Goal: Reproduce the records from the line containing "Image resolution: width=890" through the end of the records, both included, and leave out the pictures.

Excerpted data:
[START]
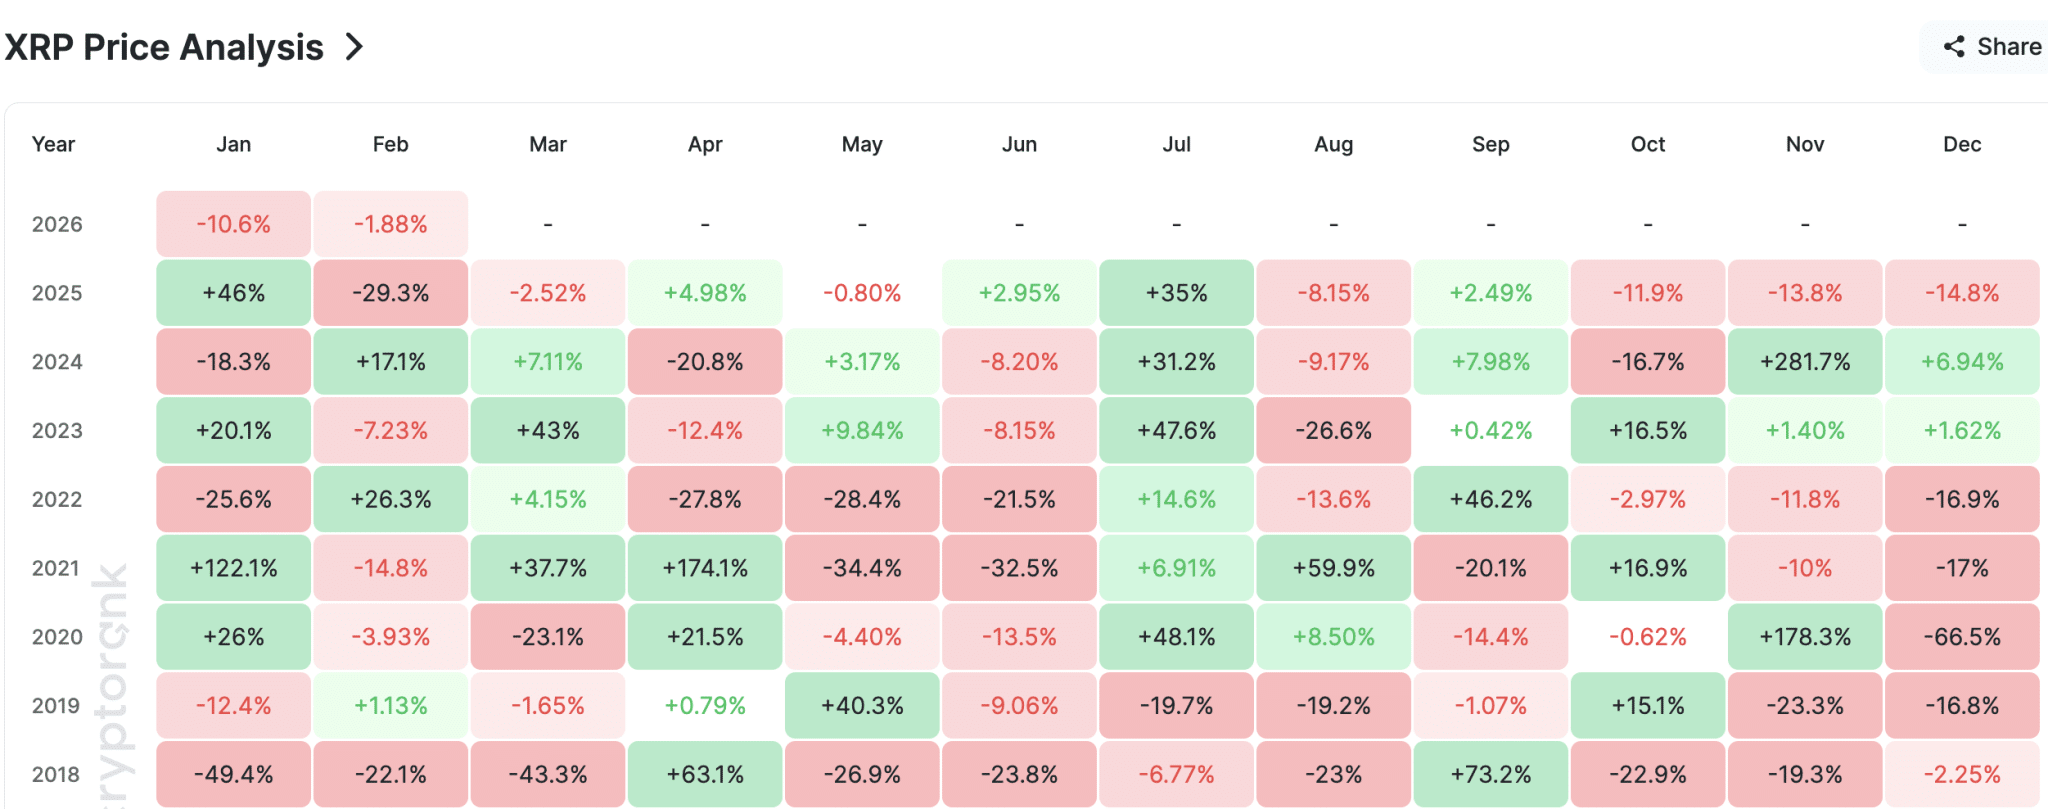
Task: Select the Sep 2022 cell showing +46.2%
Action: (1490, 498)
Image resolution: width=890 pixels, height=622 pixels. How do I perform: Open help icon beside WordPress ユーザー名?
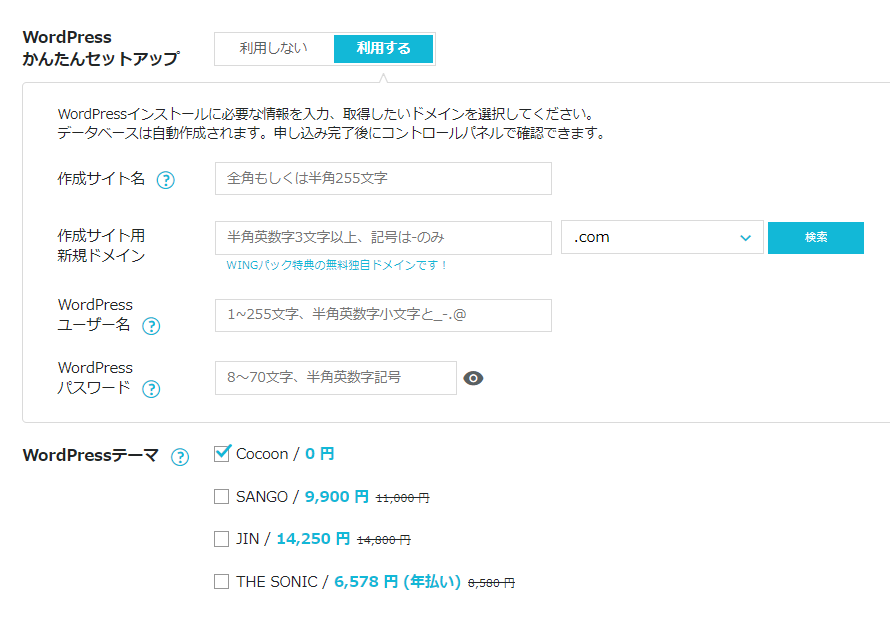pos(151,326)
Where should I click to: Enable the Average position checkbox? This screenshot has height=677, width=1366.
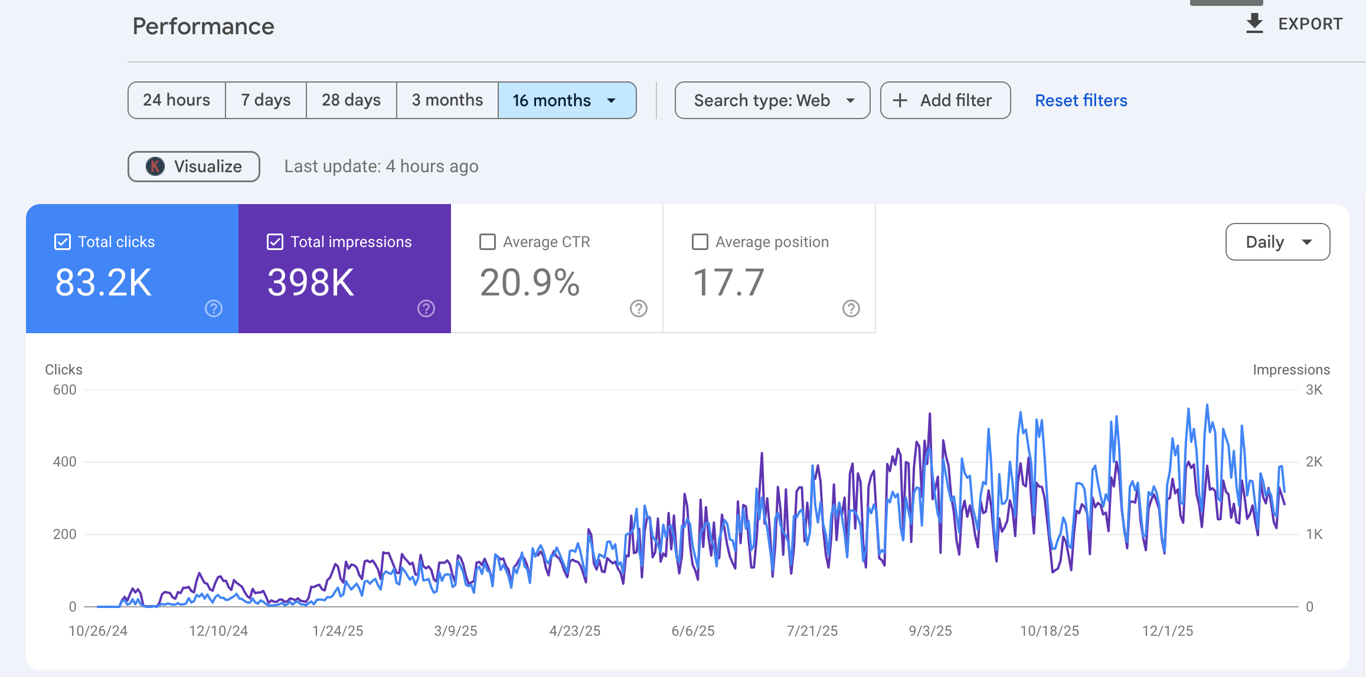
[END]
Finished exercise:
Image resolution: width=890 pixels, height=622 pixels. How do I perform: Open help icon beside WordPress ユーザー名?
pos(151,326)
Where should I click to: Enable the Average position checkbox? This screenshot has height=677, width=1366.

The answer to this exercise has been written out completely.